Justify moving zeroize() to utils in ChangeLog

ChangeLog

@@ -26,6 +26,15 @@ API Changes
      if more data is pending to be processed in the internal message buffers.
      This function is necessary to determine when it is safe to idle on the
      underlying transport in case event-driven IO is used.
+   * Extend the platform module with a util component that contains
+     functionality shared by multiple Mbed TLS modules. At this stage
+     platform_util.h (and its associated platform_util.c) only contain
+     mbedtls_platform_zeroize(), which is a critical function from a security
+     point of view. mbedtls_platform_zeroize() needs to be regularly tested
+     against compilers to ensure that calls to it are not removed from the
+     output binary as part of redundant code elimination optimizations.
+     Therefore, mbedtls_platform_zeroize() is moved to the platform module to
+     facilitate testing and maintenance.
 
 Bugfix
    * Fix spurious uninitialized variable warning in cmac.c.
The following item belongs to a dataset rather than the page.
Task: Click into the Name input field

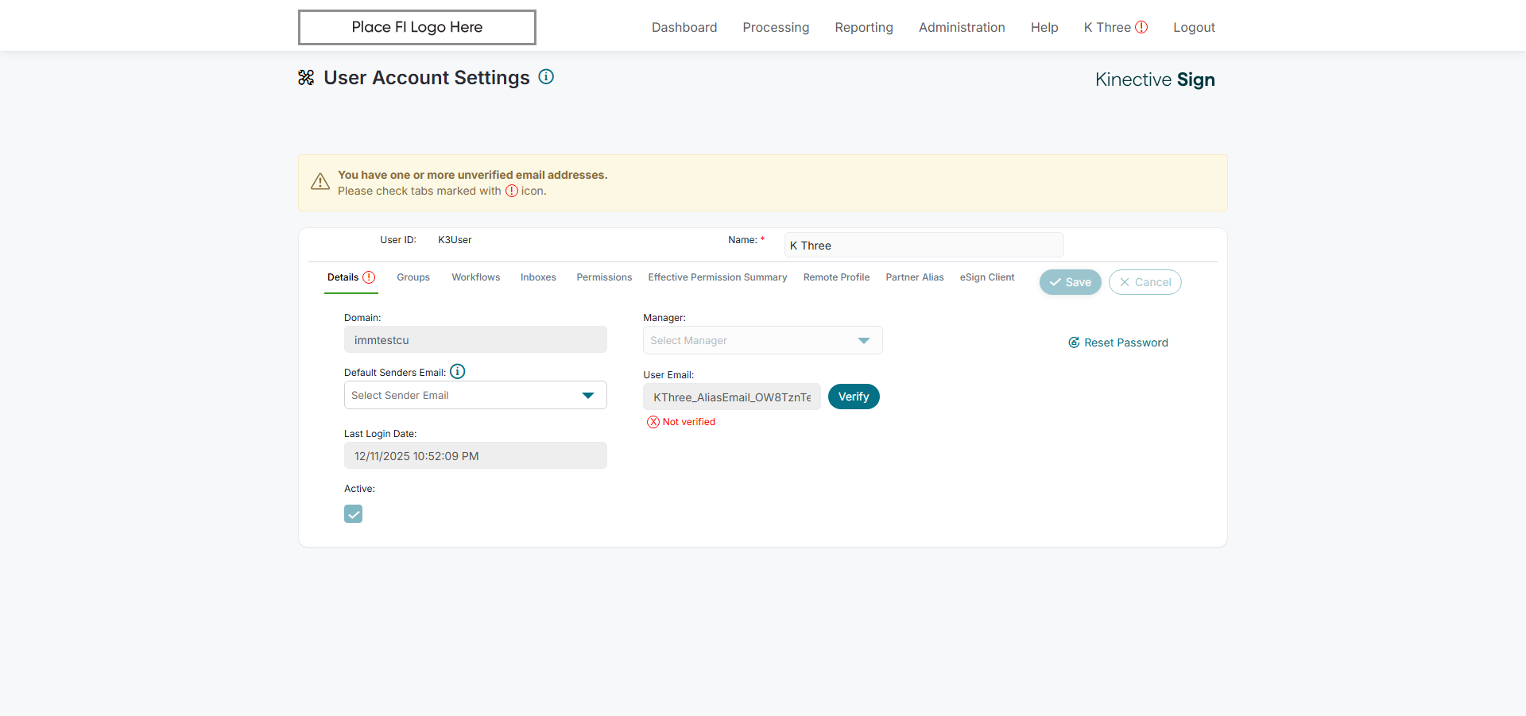Action: point(924,246)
Fix independently
@@ -286,11 +295,6 @@ New deprecations
      from hex strings. Superseded by mbedtls_ssl_conf_dh_param_bin()
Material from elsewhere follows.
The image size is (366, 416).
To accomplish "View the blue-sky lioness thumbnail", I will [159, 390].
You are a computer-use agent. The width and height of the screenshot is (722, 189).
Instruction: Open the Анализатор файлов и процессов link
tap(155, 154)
      accepting DHM parameters in binary form, matching the new constants.
 
-API Changes
-   * Create a new header utils.h that contains functionality shared by multiple
-     mbed TLS modules. At this stage utils.h (and its associated utils.c) only
-     contain mbedtls_zeroize().
-
 Bugfix
    * Fix ssl_parse_record_header() to silently discard invalid DTLS records
      as recommended in RFC 6347 Section 4.1.2.7.